Office of the United States Trade Representative


United States and Panama Sign Trade Promotion Agreement


WASHINGTON, D.C. – U.S. Trade Representative Susan C. Schwab and Panamanian Minister of Commerce and Industry Alejandro Ferrer today signed the United States – Panama Trade Promotion Agreement, a comprehensive trade agreement that will eliminate tariffs and other barriers to the trade in goods and services between the United States and Panama.

“Today’s signing marks the beginning of a new era in the long-standing, yet still evolving commercial partnership between the United States and Panama.  This is an historic agreement between two countries that for over a century have been joined by bonds of shared values, community, and friendship,” said Ambassador Schwab.  “This agreement includes important commitments on market access as well as ground-breaking labor and environment provisions, a result of the bipartisan agreement between the Bush Administration and Congressional leadership.  This agreement will promote increased economic growth and prosperity for both of our nations and will generate significant economic opportunities for U.S. workers, consumers, manufacturers, farmers and ranchers by leveling the playing field for U.S. exports to Panama.  In turn, the agreement will serve as a catalyst to further develop and diversify Panama’s economy and promote investment between the two countries.”     
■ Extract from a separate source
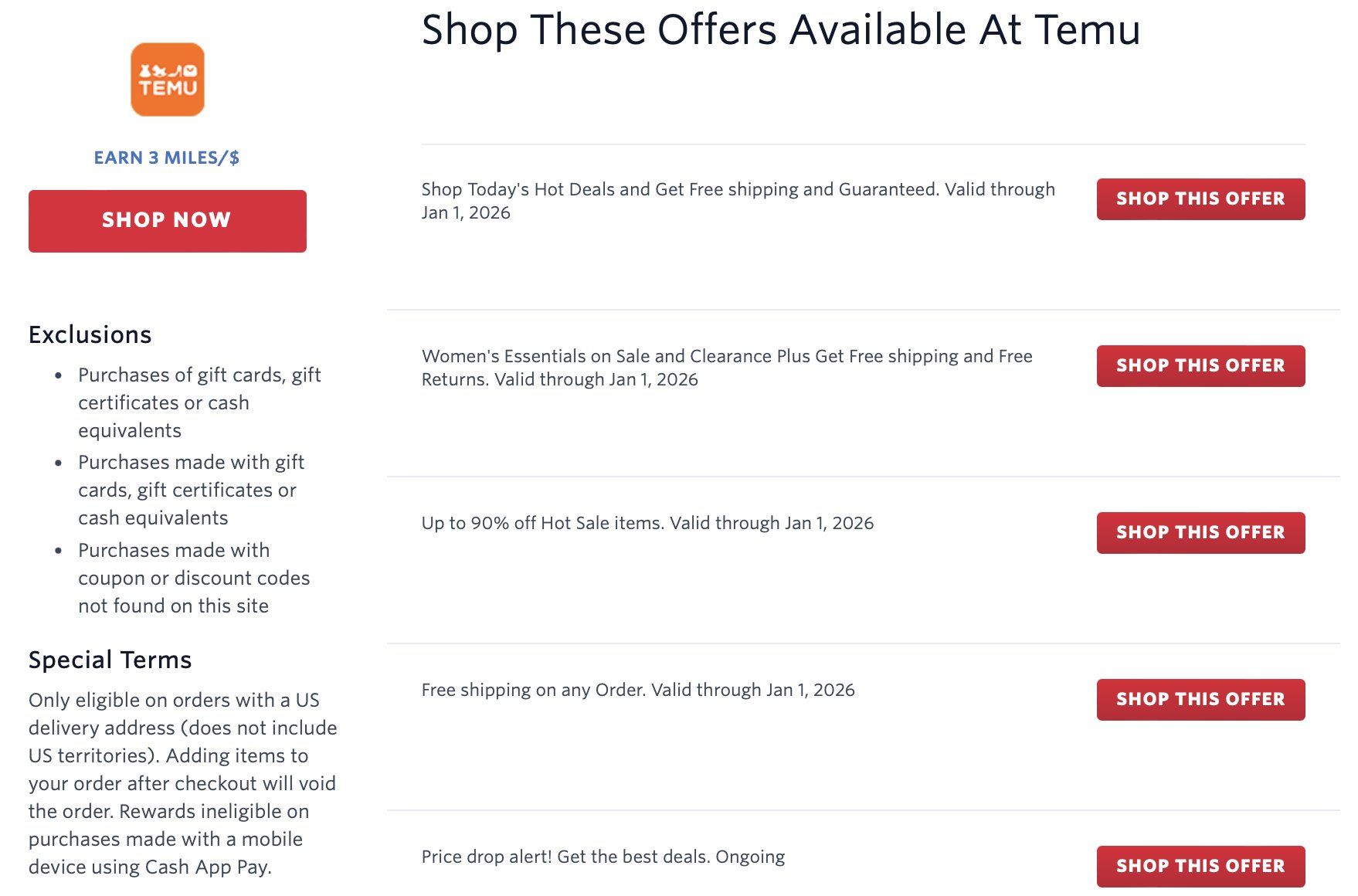Click the Special Terms heading
The width and height of the screenshot is (1358, 896).
point(110,660)
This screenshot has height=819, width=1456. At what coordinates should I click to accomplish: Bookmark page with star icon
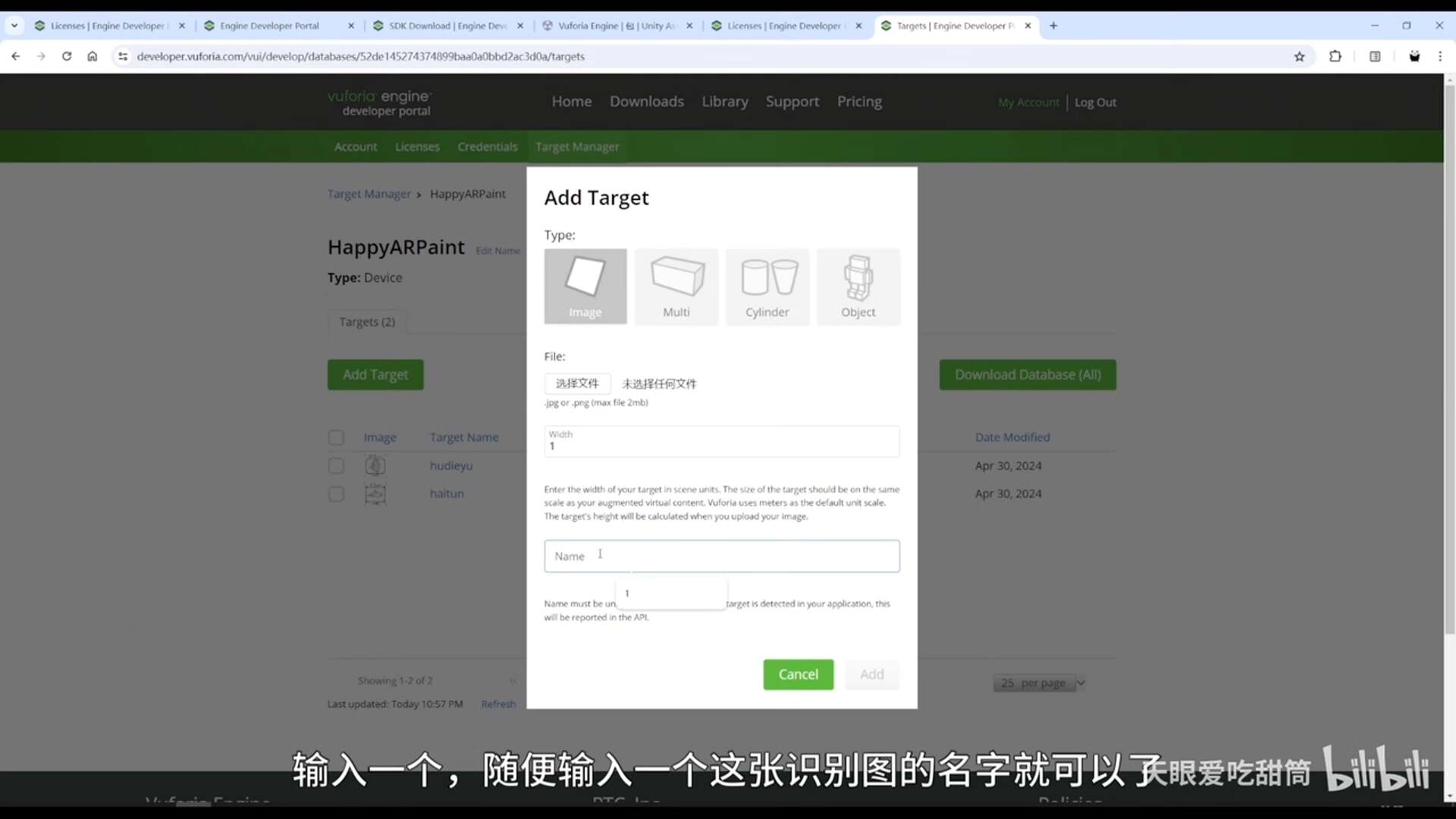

Minister Ferrer stated, “This agreement reinforces the shared vision of both countries that trade can become a major tool for economic and social growth.”  He continued by saying, “This is really a partnership for growth and we are confident it will create significant opportunities, and new jobs, especially for small and medium Panamanian companies and in our rural areas; as well as promote entrepreneurship, innovation, and competition necessary to succeed in the 21st century economy.”

“This agreement with Panama is instrumental in our strategy to advance democracy, the rule of law, security, and market-based development within our hemisphere,” Ambassador Schwab continued.  “Panama is a valued partner of the United States on many fronts – from counternarcotics to antiterrorism – and we will work with Panama to enhance its role as a commercial and financial crossroads in today’s global economy.  We look forward to continuing to build bipartisan support for the United States – Panama Trade Promotion Agreement in the U.S. Congress in order to quickly approve this agreement.”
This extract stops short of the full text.